The Skinners Falls Bridge, seen in a photo from the Pennsylvania Department of Transportation website, connects Wayne County, Pa. to Sullivan County, N.Y. PennDOT announced that it will tear down the historic bridge this week.
PennDOT District 4 project website
The Skinners Falls Bridge, seen in a photo from the Pennsylvania Department of Transportation website, connects Wayne County, Pa. to Sullivan County, N.Y. PennDOT announced that it will tear down the historic bridge.

A court order to protect the Skinners Falls Bridge was denied in federal court last night.

United States District Court Judge Karoline Mehalchick ruled against advocates’ Temporary Restraining Order (TRO).
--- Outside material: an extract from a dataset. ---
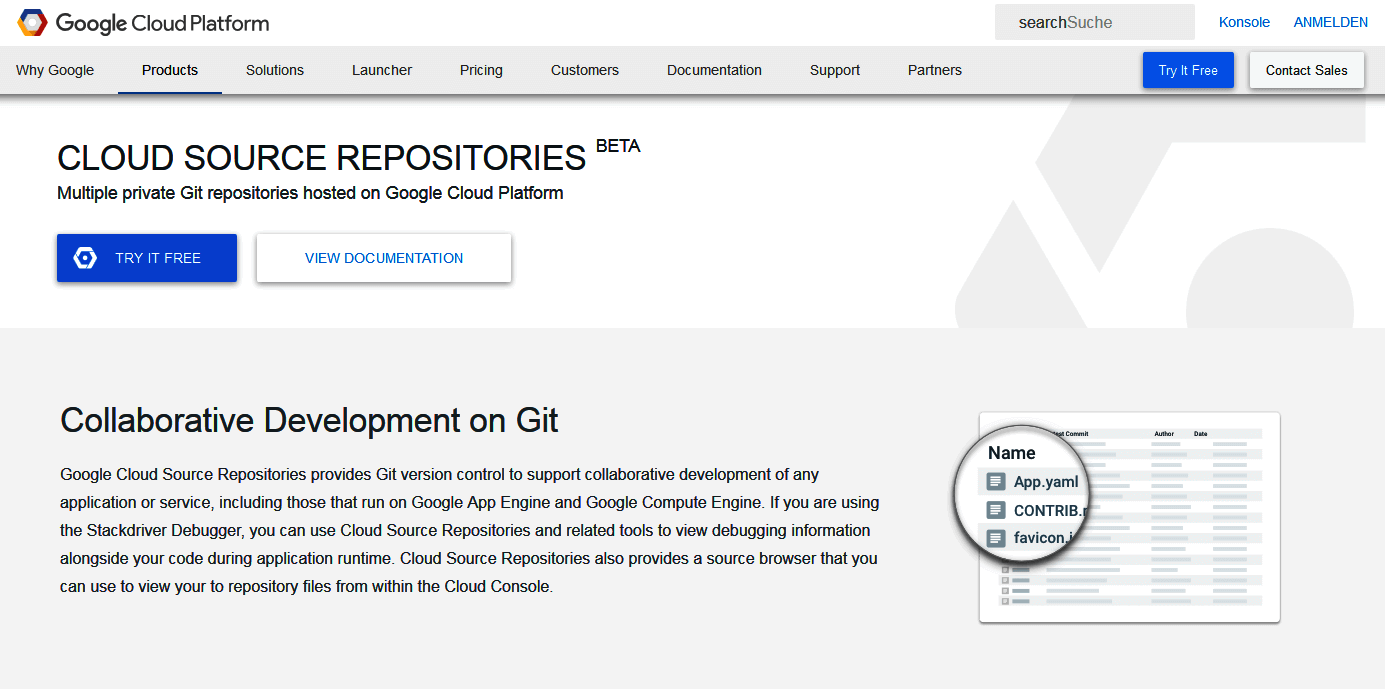Switch to the Products tab
The height and width of the screenshot is (689, 1385).
(169, 70)
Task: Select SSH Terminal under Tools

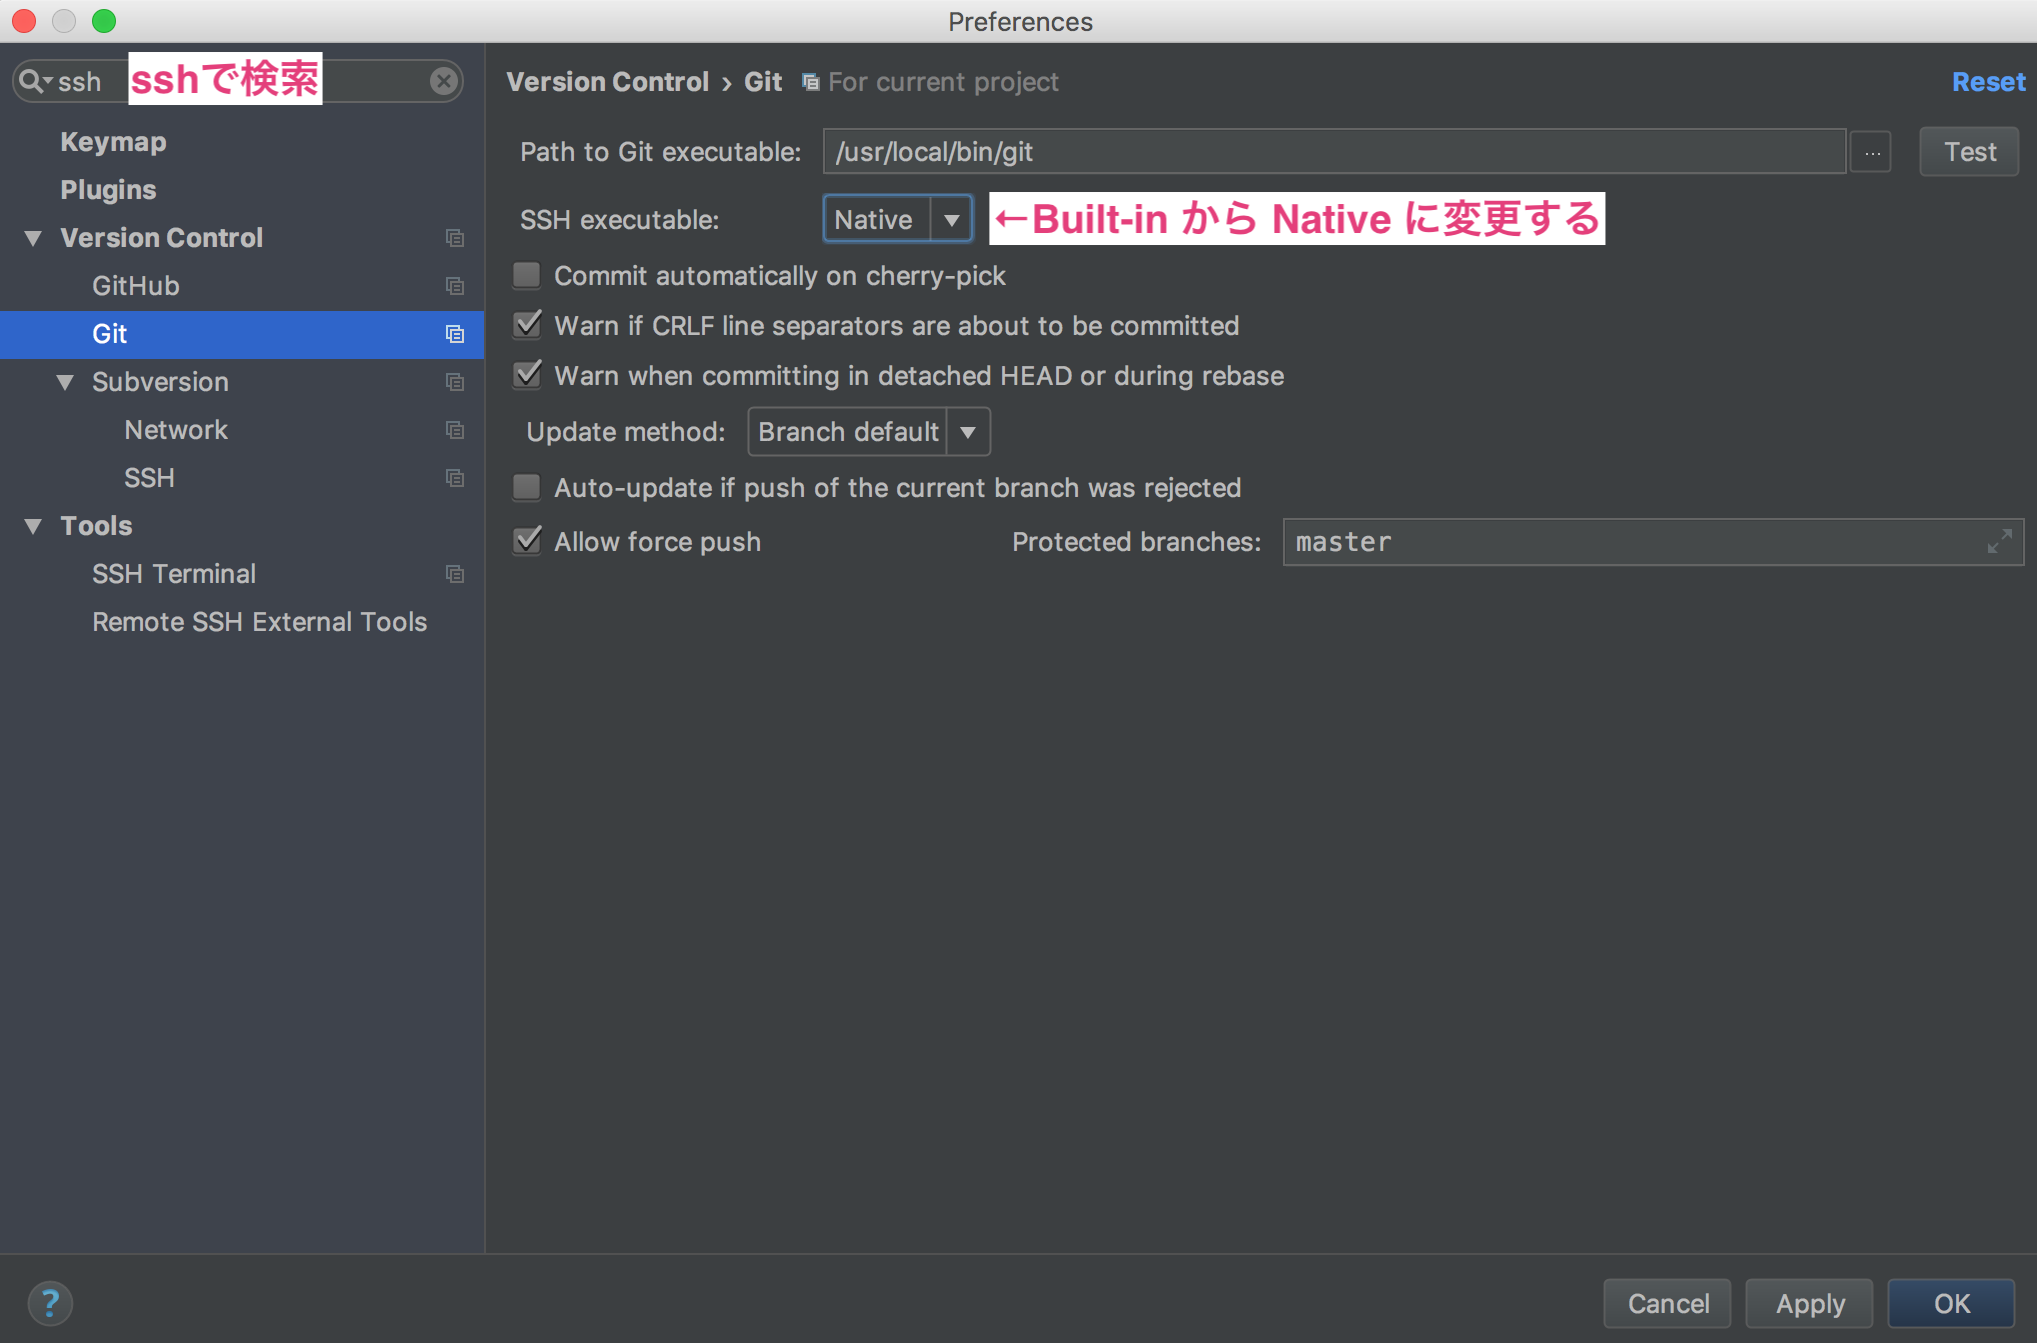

It would have protected the historic Skinners Falls Bridge from demolition.

The Pennsylvania Department of Transportation (PennDOT) planned to begin demolition of the historic Baltimore truss bridge on Thursday, April 10. Advocates filed a preliminary injunction in the U.S. District Court for the Middle District of Pennsylvania on Tuesday, April 8 to protect the bridge.

The case went to federal court since Skinners Falls is an interstate bridge connecting Milanville, Pa., and Skinners Falls, New York, and its demolition is part of a project funded by the Federal Highway Administration (FHWA.)

Damascus Citizens for Sustainability, a nonprofit dedicated to protecting the Delaware River Watershed, and local activist Cynthia Nash are listed as plaintiffs. They filed the motion against the FHWA and Sean Duffy, Secretary of the U.S. Department of Transportation.

On Friday, Attorney Andrea Ferster argued on behalf of the plaintiffs that PennDOT did not do its due diligence in considering alternatives to demolition for the historically significant bridge. Skinners Falls is listed twice in the National Register of Historic Places. She did not call witnesses.

She argued PennDOT could use netting to protect residents from any falling debris from the bridge.

On Dec. 16, Gov. Josh Shapiro issued an emergency order for PennDOT to remove the bridge after officials received eyewitness accounts of pieces of the bridge falling into the water.

Mehalchick asked the defendant’s lawyer, Richard Euliss, an assistant attorney for the U.S. Middle District of Pennsylvania, if the case could set a precedent for PennDOT to demolish structures without considering alternatives if granted an emergency order by the governor.

Euliss responded he “trusts the system” and Skinners Falls will fall on its own, regardless of what PennDOT does. He called two witnesses from the FWHA who said the bridge is “melting” and poses a significant danger to human life.

Damascus Citizens for Sustainability plans to have a response to the case uploaded to their website later today, according to Cynthia Nash.